By Mary E. Miller
SUGGESTED SCRIPTURE READINGS:
Psalm 18:1-19, Isaiah 60:1-7, Matthew 3:13-17, John 1:29-42
As a young, black child growing up in Memphis, Tennessee, I basked in the love and protection of my family. Life seemed so simple, uncomplicated, and free. Everything was good. Everything was promising. My innocence was my liberation.
As I grew older, my knowledge and experiences broadened. I became more aware of the segregation that existed around me. I was aware of it but did not truly understand the oppression it perpetuated for me and my people. I knew that my people and white people, by law, used separate facilities and did not have the same rights or guarantees in life. My innocence was being challenged. My self-esteem became a little shaken.
Seeking answers to this challenge, I leaned heavily on the background and security of my family. I was reminded of the pride and discipline instilled in me by my mother and my maternal grandfather. I reveled in the family stories of endurance in the face of adversity, especially racism. I began to understand that this endurance was founded on a strong sense of pride, dignity, and self-worth. My heritage was my liberation.
As I continued to mature, I realized that the stamina of my heritage was rooted in a strong faith in God through Jesus Christ.

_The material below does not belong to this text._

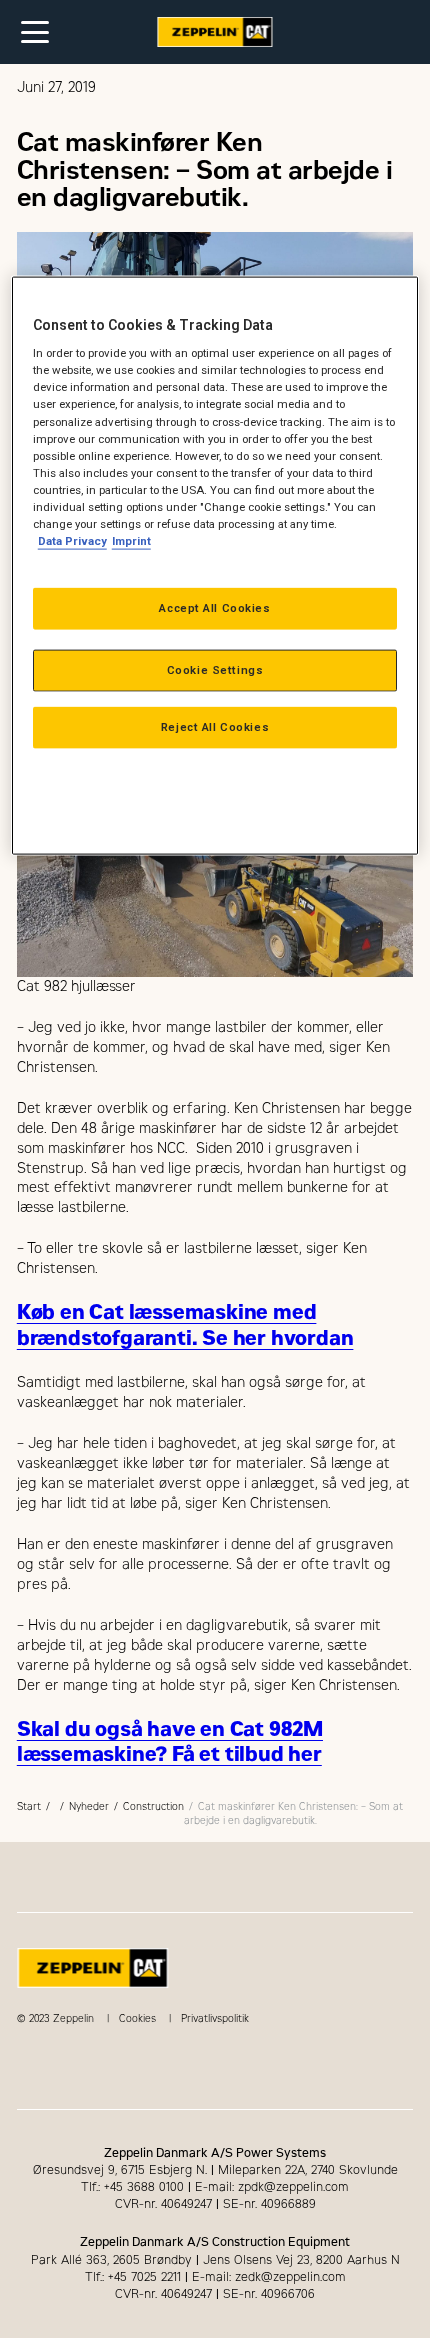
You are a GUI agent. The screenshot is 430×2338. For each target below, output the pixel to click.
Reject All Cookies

I was taught to understand Jesus to be a liberating Savior. I was taught Christ's words of liberation for my people. Through Christ, I was a worthy child of God. My Christian inheritance was my liberation.
As a young adult, I was confident in my liberation, but I did not truly experience liberation until I faced a personally threatening situation. In the summer of 1969, I was confronted by a carload of white, teenaged boys as I crossed the street. They called me n― and tauntingly suggested that I get out of the street, out of their way, “or else.”
I stared at the young men. I was incensed by their ignorance and disrespect. Here I was, a black woman with a rich heritage, educated and productive, being treated less than an animal. In protest, I refused to cower to their threats and continued crossing the street. I said a silent prayer, expressing my trust in God's purpose and promise and my need for deliverance. I would not let hate reign.
The car stopped a fraction of an inch from my body. There was total silence as I continued to walk. There were no words or looks of hate as I glanced once more at my tormentors. I felt that the Lord had answered my prayer, had spared my life, and had esteemed my people through me in the presence of these misguided young people. I realized the truth of Christ for myself that day; and I shared that truth, indirectly, with those young men. The truth of Christ was my liberation.
True liberation comes from Christ's action in our lives through faith. Our liberation through Christ allows us to proudly and freely maintain and share our innocence, our cultural heritage, and our Christian inheritance. The truth of Christ is our liberation in all things.